◆ What this task involves:
From the data below, restate every line word for word.
--- Dataset entries Enclosed Below ---
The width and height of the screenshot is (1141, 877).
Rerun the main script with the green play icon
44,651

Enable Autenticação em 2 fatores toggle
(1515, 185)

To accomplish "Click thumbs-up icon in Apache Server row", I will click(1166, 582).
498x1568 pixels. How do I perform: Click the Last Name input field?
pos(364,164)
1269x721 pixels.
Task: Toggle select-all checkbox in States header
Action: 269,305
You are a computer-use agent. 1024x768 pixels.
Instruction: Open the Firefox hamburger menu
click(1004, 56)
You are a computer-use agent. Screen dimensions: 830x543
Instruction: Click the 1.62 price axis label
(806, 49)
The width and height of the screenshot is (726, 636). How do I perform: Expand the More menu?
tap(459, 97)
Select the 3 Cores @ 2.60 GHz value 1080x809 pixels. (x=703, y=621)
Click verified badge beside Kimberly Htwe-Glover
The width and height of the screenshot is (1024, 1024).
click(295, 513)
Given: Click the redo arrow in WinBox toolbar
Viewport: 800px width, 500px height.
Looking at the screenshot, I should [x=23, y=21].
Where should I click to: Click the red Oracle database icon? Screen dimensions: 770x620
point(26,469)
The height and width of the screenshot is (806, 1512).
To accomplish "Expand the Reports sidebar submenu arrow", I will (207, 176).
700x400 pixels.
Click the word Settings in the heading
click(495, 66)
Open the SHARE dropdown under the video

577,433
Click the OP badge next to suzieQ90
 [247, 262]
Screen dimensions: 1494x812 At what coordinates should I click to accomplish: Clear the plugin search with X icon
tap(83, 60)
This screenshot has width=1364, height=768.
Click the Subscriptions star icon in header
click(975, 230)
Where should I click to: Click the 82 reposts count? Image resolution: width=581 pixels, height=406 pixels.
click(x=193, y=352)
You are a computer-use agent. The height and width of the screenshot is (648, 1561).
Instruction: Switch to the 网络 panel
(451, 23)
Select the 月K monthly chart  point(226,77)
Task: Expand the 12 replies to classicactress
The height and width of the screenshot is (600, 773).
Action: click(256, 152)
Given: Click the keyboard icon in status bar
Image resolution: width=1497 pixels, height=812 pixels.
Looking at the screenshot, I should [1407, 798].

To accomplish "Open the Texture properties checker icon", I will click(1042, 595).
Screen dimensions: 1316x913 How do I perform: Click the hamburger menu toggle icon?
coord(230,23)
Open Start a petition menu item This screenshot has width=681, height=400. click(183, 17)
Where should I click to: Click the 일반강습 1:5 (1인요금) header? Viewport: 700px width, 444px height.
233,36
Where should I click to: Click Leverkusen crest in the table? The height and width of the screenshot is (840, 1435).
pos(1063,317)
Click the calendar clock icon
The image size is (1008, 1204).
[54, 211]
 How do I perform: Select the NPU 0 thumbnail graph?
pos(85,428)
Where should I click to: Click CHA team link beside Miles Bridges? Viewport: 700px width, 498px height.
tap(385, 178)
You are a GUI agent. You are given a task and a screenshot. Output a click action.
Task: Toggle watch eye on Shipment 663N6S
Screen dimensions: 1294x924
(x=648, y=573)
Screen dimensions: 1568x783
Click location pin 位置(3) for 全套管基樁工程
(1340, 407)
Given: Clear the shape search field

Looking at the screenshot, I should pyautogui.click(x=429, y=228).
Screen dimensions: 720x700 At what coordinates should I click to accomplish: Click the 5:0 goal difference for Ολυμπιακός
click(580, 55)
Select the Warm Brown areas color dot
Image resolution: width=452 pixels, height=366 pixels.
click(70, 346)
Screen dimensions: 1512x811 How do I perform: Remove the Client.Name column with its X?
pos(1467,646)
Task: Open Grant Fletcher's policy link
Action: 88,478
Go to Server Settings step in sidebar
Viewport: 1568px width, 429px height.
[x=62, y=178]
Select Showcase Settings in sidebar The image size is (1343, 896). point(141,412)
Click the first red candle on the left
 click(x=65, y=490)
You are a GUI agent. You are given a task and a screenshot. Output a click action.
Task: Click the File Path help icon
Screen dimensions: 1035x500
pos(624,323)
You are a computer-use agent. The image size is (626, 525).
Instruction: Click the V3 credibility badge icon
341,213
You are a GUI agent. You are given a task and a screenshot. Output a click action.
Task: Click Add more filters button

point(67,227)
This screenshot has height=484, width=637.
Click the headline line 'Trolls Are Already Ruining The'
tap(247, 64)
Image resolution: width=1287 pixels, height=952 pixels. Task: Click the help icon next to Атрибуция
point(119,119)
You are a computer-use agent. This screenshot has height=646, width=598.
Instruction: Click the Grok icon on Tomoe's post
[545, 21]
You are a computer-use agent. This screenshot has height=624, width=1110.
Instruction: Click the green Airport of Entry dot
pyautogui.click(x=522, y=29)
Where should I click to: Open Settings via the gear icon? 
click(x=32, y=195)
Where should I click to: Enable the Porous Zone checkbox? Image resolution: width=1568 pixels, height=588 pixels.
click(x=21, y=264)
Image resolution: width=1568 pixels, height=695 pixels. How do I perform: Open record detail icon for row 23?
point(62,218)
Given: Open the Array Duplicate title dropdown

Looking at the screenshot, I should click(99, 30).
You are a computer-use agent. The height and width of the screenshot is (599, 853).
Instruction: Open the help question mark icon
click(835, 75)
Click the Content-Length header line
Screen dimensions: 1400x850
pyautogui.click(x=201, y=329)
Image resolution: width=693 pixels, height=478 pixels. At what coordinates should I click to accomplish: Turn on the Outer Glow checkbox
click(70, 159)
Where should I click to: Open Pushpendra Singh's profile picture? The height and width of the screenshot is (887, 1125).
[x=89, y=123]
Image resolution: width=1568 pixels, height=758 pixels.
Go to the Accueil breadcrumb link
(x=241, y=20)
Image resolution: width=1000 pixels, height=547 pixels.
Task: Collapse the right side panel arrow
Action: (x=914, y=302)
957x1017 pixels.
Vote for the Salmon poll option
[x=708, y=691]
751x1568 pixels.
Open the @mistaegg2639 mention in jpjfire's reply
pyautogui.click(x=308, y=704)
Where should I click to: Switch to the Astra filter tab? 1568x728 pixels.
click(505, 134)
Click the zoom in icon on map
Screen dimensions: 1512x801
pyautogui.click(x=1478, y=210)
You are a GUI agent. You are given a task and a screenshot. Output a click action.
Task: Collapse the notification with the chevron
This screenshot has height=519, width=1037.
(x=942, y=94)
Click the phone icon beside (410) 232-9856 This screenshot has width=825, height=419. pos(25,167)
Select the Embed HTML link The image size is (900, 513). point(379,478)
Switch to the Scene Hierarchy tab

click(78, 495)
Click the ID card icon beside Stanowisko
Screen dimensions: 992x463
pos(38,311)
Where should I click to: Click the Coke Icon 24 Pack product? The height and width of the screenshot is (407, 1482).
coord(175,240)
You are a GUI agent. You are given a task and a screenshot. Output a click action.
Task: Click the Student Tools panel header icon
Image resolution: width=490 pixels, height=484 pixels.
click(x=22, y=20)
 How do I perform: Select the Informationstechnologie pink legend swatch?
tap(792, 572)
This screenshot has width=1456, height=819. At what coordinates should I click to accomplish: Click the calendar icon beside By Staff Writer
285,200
--- End of Enclosed Dataset entries ---
◆ Expected output:
The width and height of the screenshot is (1141, 877).
Rerun the main script with the green play icon
44,651

Enable Autenticação em 2 fatores toggle
(1515, 185)

To accomplish "Click thumbs-up icon in Apache Server row", I will click(1166, 582).
498x1568 pixels. How do I perform: Click the Last Name input field?
pos(364,164)
1269x721 pixels.
Task: Toggle select-all checkbox in States header
Action: 269,305
You are a computer-use agent. 1024x768 pixels.
Instruction: Open the Firefox hamburger menu
click(1004, 56)
You are a computer-use agent. Screen dimensions: 830x543
Instruction: Click the 1.62 price axis label
(806, 49)
The width and height of the screenshot is (726, 636). How do I perform: Expand the More menu?
tap(459, 97)
Select the 3 Cores @ 2.60 GHz value 1080x809 pixels. (x=703, y=621)
Click verified badge beside Kimberly Htwe-Glover
The width and height of the screenshot is (1024, 1024).
click(295, 513)
Given: Click the redo arrow in WinBox toolbar
Viewport: 800px width, 500px height.
Looking at the screenshot, I should [x=23, y=21].
Where should I click to: Click the red Oracle database icon? Screen dimensions: 770x620
point(26,469)
The height and width of the screenshot is (806, 1512).
To accomplish "Expand the Reports sidebar submenu arrow", I will (207, 176).
700x400 pixels.
Click the word Settings in the heading
click(495, 66)
Open the SHARE dropdown under the video

577,433
Click the OP badge next to suzieQ90
 [247, 262]
Screen dimensions: 1494x812 At what coordinates should I click to accomplish: Clear the plugin search with X icon
tap(83, 60)
This screenshot has width=1364, height=768.
Click the Subscriptions star icon in header
click(975, 230)
Where should I click to: Click the 82 reposts count? Image resolution: width=581 pixels, height=406 pixels.
click(x=193, y=352)
You are a computer-use agent. The height and width of the screenshot is (648, 1561).
Instruction: Switch to the 网络 panel
(451, 23)
Select the 月K monthly chart  point(226,77)
Task: Expand the 12 replies to classicactress
The height and width of the screenshot is (600, 773).
Action: click(256, 152)
Given: Click the keyboard icon in status bar
Image resolution: width=1497 pixels, height=812 pixels.
Looking at the screenshot, I should [1407, 798].

To accomplish "Open the Texture properties checker icon", I will click(1042, 595).
Screen dimensions: 1316x913 How do I perform: Click the hamburger menu toggle icon?
coord(230,23)
Open Start a petition menu item This screenshot has width=681, height=400. click(183, 17)
Where should I click to: Click the 일반강습 1:5 (1인요금) header? Viewport: 700px width, 444px height.
233,36
Where should I click to: Click Leverkusen crest in the table? The height and width of the screenshot is (840, 1435).
pos(1063,317)
Click the calendar clock icon
The image size is (1008, 1204).
[54, 211]
 How do I perform: Select the NPU 0 thumbnail graph?
pos(85,428)
Where should I click to: Click CHA team link beside Miles Bridges? Viewport: 700px width, 498px height.
tap(385, 178)
You are a GUI agent. You are given a task and a screenshot. Output a click action.
Task: Toggle watch eye on Shipment 663N6S
Screen dimensions: 1294x924
(x=648, y=573)
Screen dimensions: 1568x783
Click location pin 位置(3) for 全套管基樁工程
(1340, 407)
Given: Clear the shape search field

Looking at the screenshot, I should pyautogui.click(x=429, y=228).
Screen dimensions: 720x700 At what coordinates should I click to accomplish: Click the 5:0 goal difference for Ολυμπιακός
click(580, 55)
Select the Warm Brown areas color dot
Image resolution: width=452 pixels, height=366 pixels.
click(70, 346)
Screen dimensions: 1512x811 How do I perform: Remove the Client.Name column with its X?
pos(1467,646)
Task: Open Grant Fletcher's policy link
Action: 88,478
Go to Server Settings step in sidebar
Viewport: 1568px width, 429px height.
[x=62, y=178]
Select Showcase Settings in sidebar The image size is (1343, 896). point(141,412)
Click the first red candle on the left
 click(x=65, y=490)
You are a GUI agent. You are given a task and a screenshot. Output a click action.
Task: Click the File Path help icon
Screen dimensions: 1035x500
pos(624,323)
You are a computer-use agent. The image size is (626, 525).
Instruction: Click the V3 credibility badge icon
341,213
You are a GUI agent. You are given a task and a screenshot. Output a click action.
Task: Click Add more filters button

point(67,227)
This screenshot has height=484, width=637.
Click the headline line 'Trolls Are Already Ruining The'
tap(247, 64)
Image resolution: width=1287 pixels, height=952 pixels. Task: Click the help icon next to Атрибуция
point(119,119)
You are a computer-use agent. This screenshot has height=646, width=598.
Instruction: Click the Grok icon on Tomoe's post
[545, 21]
You are a computer-use agent. This screenshot has height=624, width=1110.
Instruction: Click the green Airport of Entry dot
pyautogui.click(x=522, y=29)
Where should I click to: Open Settings via the gear icon? 
click(x=32, y=195)
Where should I click to: Enable the Porous Zone checkbox? Image resolution: width=1568 pixels, height=588 pixels.
click(x=21, y=264)
Image resolution: width=1568 pixels, height=695 pixels. How do I perform: Open record detail icon for row 23?
point(62,218)
Given: Open the Array Duplicate title dropdown

Looking at the screenshot, I should click(99, 30).
You are a computer-use agent. The height and width of the screenshot is (599, 853).
Instruction: Open the help question mark icon
click(835, 75)
Click the Content-Length header line
Screen dimensions: 1400x850
pyautogui.click(x=201, y=329)
Image resolution: width=693 pixels, height=478 pixels. At what coordinates should I click to accomplish: Turn on the Outer Glow checkbox
click(70, 159)
Where should I click to: Open Pushpendra Singh's profile picture? The height and width of the screenshot is (887, 1125).
[x=89, y=123]
Image resolution: width=1568 pixels, height=758 pixels.
Go to the Accueil breadcrumb link
(x=241, y=20)
Image resolution: width=1000 pixels, height=547 pixels.
Task: Collapse the right side panel arrow
Action: (x=914, y=302)
957x1017 pixels.
Vote for the Salmon poll option
[x=708, y=691]
751x1568 pixels.
Open the @mistaegg2639 mention in jpjfire's reply
pyautogui.click(x=308, y=704)
Where should I click to: Switch to the Astra filter tab? 1568x728 pixels.
click(505, 134)
Click the zoom in icon on map
Screen dimensions: 1512x801
pyautogui.click(x=1478, y=210)
You are a GUI agent. You are given a task and a screenshot. Output a click action.
Task: Collapse the notification with the chevron
This screenshot has height=519, width=1037.
(x=942, y=94)
Click the phone icon beside (410) 232-9856 This screenshot has width=825, height=419. pos(25,167)
Select the Embed HTML link The image size is (900, 513). point(379,478)
Switch to the Scene Hierarchy tab

click(78, 495)
Click the ID card icon beside Stanowisko
Screen dimensions: 992x463
pos(38,311)
Where should I click to: Click the Coke Icon 24 Pack product? The height and width of the screenshot is (407, 1482).
coord(175,240)
You are a GUI agent. You are given a task and a screenshot. Output a click action.
Task: Click the Student Tools panel header icon
Image resolution: width=490 pixels, height=484 pixels.
click(x=22, y=20)
 How do I perform: Select the Informationstechnologie pink legend swatch?
tap(792, 572)
This screenshot has width=1456, height=819. At what coordinates should I click to accomplish: Click the calendar icon beside By Staff Writer
285,200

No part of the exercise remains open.